Yet another example. In the "Guess Type based on profile picture" thread, I knew BranchMonkey was an INFJ. But I was rather discontent with just saying INFJ and leaving it. I automatically thought of why, and my attention was turned to the avatar. 

Then semi-consciously I wrote this: "Your avatar seems pretty INFJ to me. The tongue and the general face implies sensory stimuli - Se. But while looking at the face, there seems to be no malice or bad intent behind it, its almost like the face has a playful of humorous vibe to it, implying Fe. Seeing how I believe the avatar is based of Kali, the goddess of death, there is a mystical element involved, explaining Ni preference. The overall message I believe is "Do not fear the reaper, and live life to the fullest". Or something like that". Seems "odd" I know, but reflecting upon this, I felt like I was in some sort of mystical state. Full details can be found in this thread: 


* *




http://personalitycafe.com/member-p...e-picture-avatar-siggy-1054.html#post38605274




There is more I wanted to add to this, but I can't think of things further, need more sleep. I will add to this anecdote as I think of more things to add. Now I realise I am about to be heavily critisized for what I believe are examples of Ni, but I assure you, the above is 100% genuinely and accurately true.

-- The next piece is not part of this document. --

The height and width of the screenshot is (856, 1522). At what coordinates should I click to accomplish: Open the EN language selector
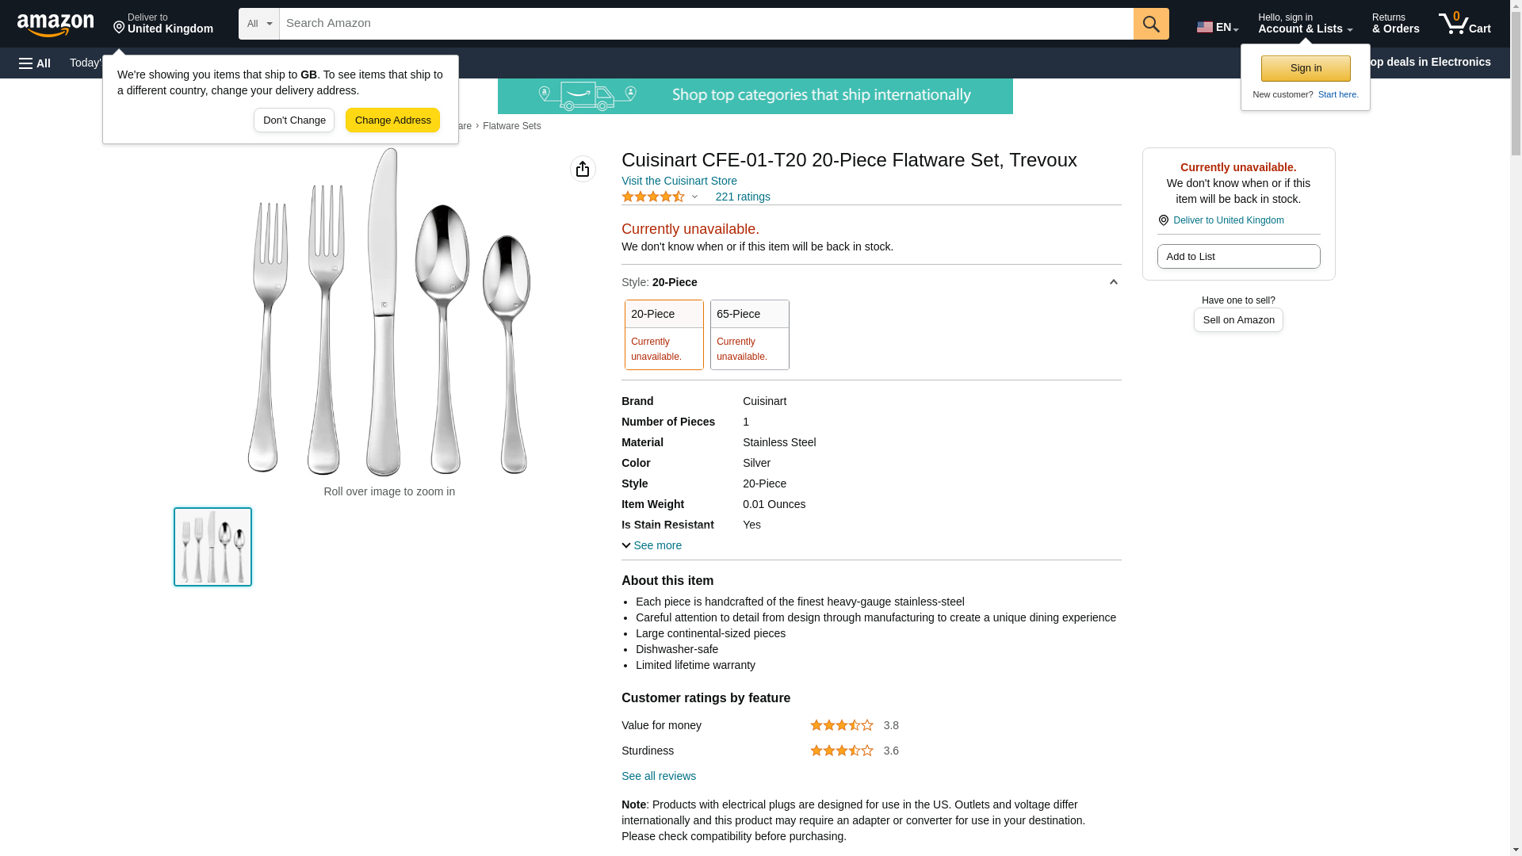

Perhaps some genius on this thread can find the connection between my examples and the Ni typology, all in the name of science of course. But while I am present, a few other things to ask:

@Sensational, what was the point in this thread? As the other thread "Ni and the subconscious" explored, Ni can't be described, as its unconscious. 

@Turi, for the love of God, stop typing yourself as an Ni-dom. You are VERY clearly a Ti-dom or aux.
@HallowedHydraNess, I believe this thread might interest you.


----------



## Turi (May 9, 2017)

Agent X said:


> @Turi, for the love of God, stop typing yourself as an Ni-dom. You are VERY clearly a Ti-dom or aux.


You familiar with the John Beebe model?


----------



## shameless (Apr 21, 2014)

Agent X said:


> @Sensational, what was the point in this thread? As the other thread "Ni and the subconscious" explored, Ni can't be described, as its unconscious.


1. That was in another section. I did not make the thread for myself I was making it as frame of reference for this section based off many other debates in other threads in this section which were simultaneously happening.

2. I would think the redundancy in this thread which I was mentioned by Ni doms just to ask what the point of this thread was, could be compared to the redundancy Ni doms view the topic.


----------



## spaceynyc (Feb 18, 2017)

Sensational said:


> I apologize now for any INFJ casualties (I am totally serious) my lack of Ni did not predict that backlash while baiting the issue to get an actual exhibit displayed.


My Ni told me from the thread title alone that you made this thread ready for war. This was your subconscious inferior Ni motive. You don’t even realize it lol. But us Ni dominants do  and that’s why they’re getting “butthurt”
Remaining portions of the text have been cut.